The best addiction treatment modalities are holistic in nature, addressing issues on all four levels of self: physical, mental, emotional, and spiritual.
They don’t focus solely on physical-level coping strategies, such as detox and habit change. (Those are important, yes, but they’re just the beginning!)
Instead, the best programs empower individuals to work with the underlying core issues – their mental, emotional, and spiritual roadblocks to recovery. They’ll also incorporate insights from modern psychology, spirituality, and healing arts.
High-caliber rehabs provide a safe, nurturing, and supportive environment for clients.
We’re not talking about a celebrity spa vacation – that can be more distracting than helpful!
Rather, we’re talking about a comfortable, secure location where privacy is respected and personal needs are honored.
Daily Counseling Hours for Dual Diagnosis
It’s especially important that high-quality residential rehabs offer a significant amount of daily counseling hours to address the mental and emotional health issues that drive addictions.

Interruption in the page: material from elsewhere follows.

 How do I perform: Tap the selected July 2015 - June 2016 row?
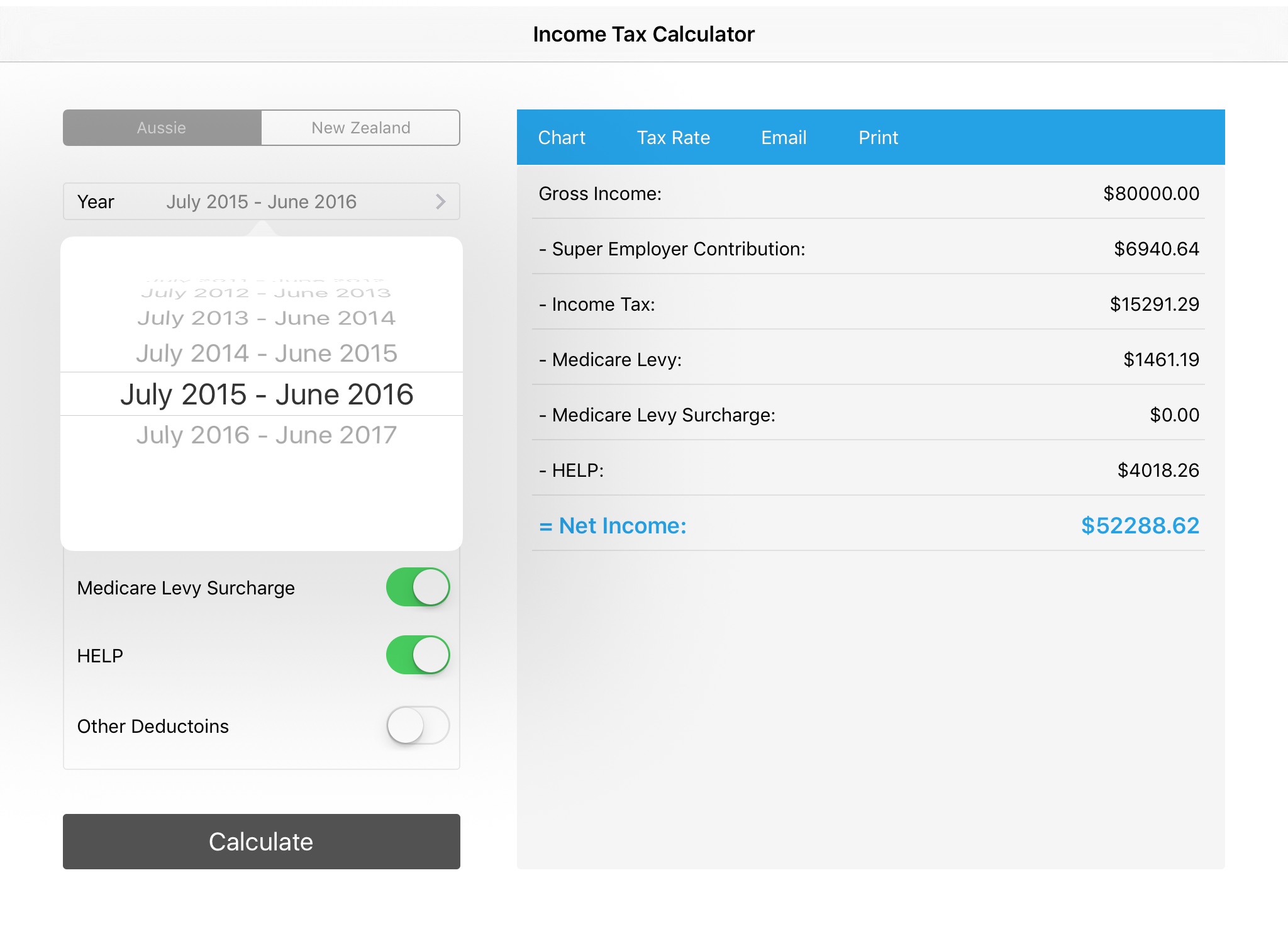(267, 394)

12 step alternatives …. should offer more one-on-one counseling time and small group therapy that is more robust and deeper in content.

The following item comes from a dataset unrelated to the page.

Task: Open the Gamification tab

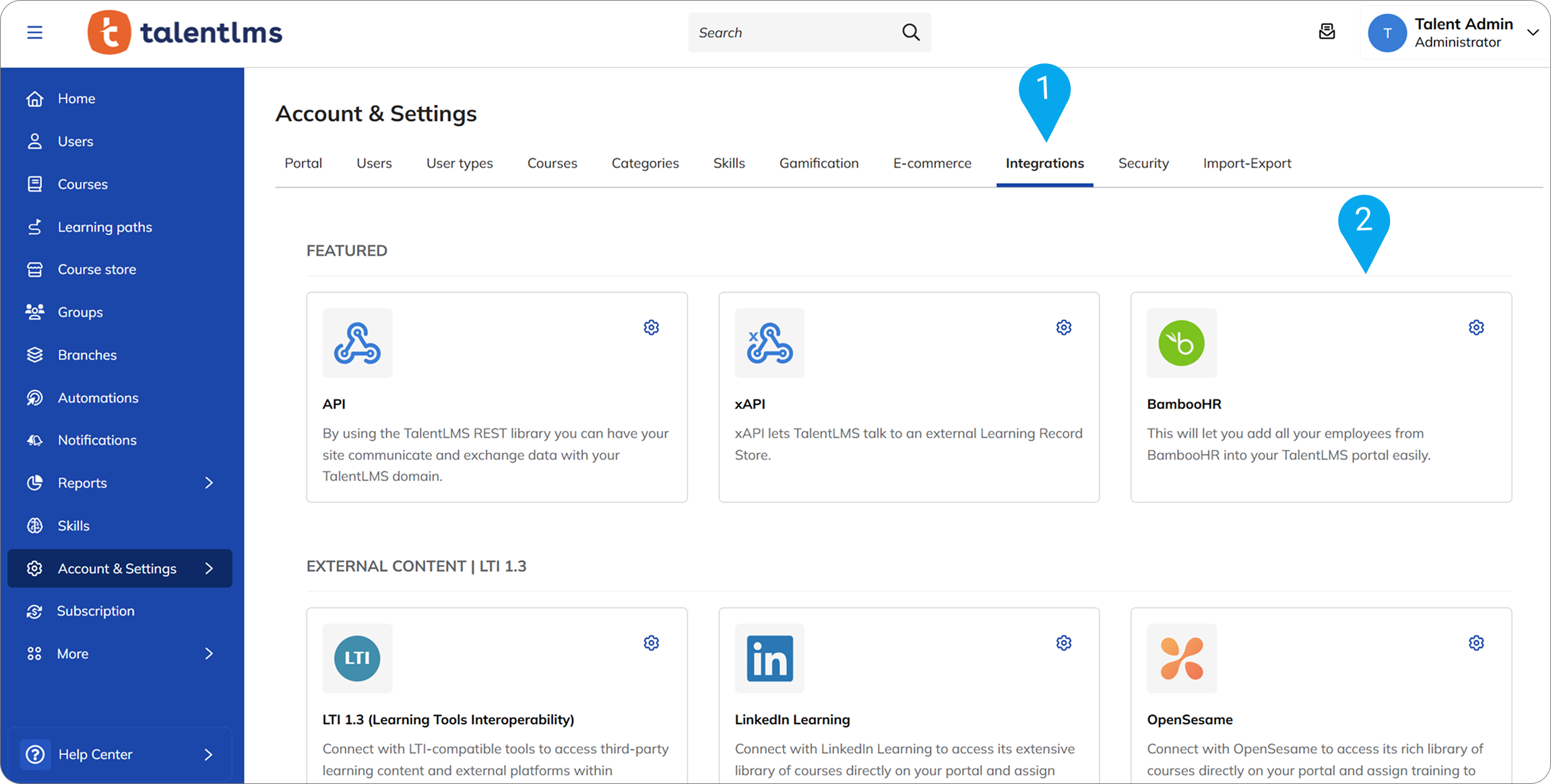Action: click(x=819, y=163)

By contrast, plenty of inpatient programs offer the minimum number of counseling hours required by a given state. In some cases, that’s just an hour per week!
That’s not sufficient time, especially when you’re paying thousands of dollars for daily support.
Ready to Get Started?
If you don’t work with your grief, your trauma, your depression, and your anxiety, then all the physical-level coping strategies in the world won’t help you to stay sober.
But if you are ready and willing to go deeper – to really look at the reasons behind your addictive behaviors – then there is hope. AA may not have worked, but you have other options. You have the power, and the choice to heal is yours.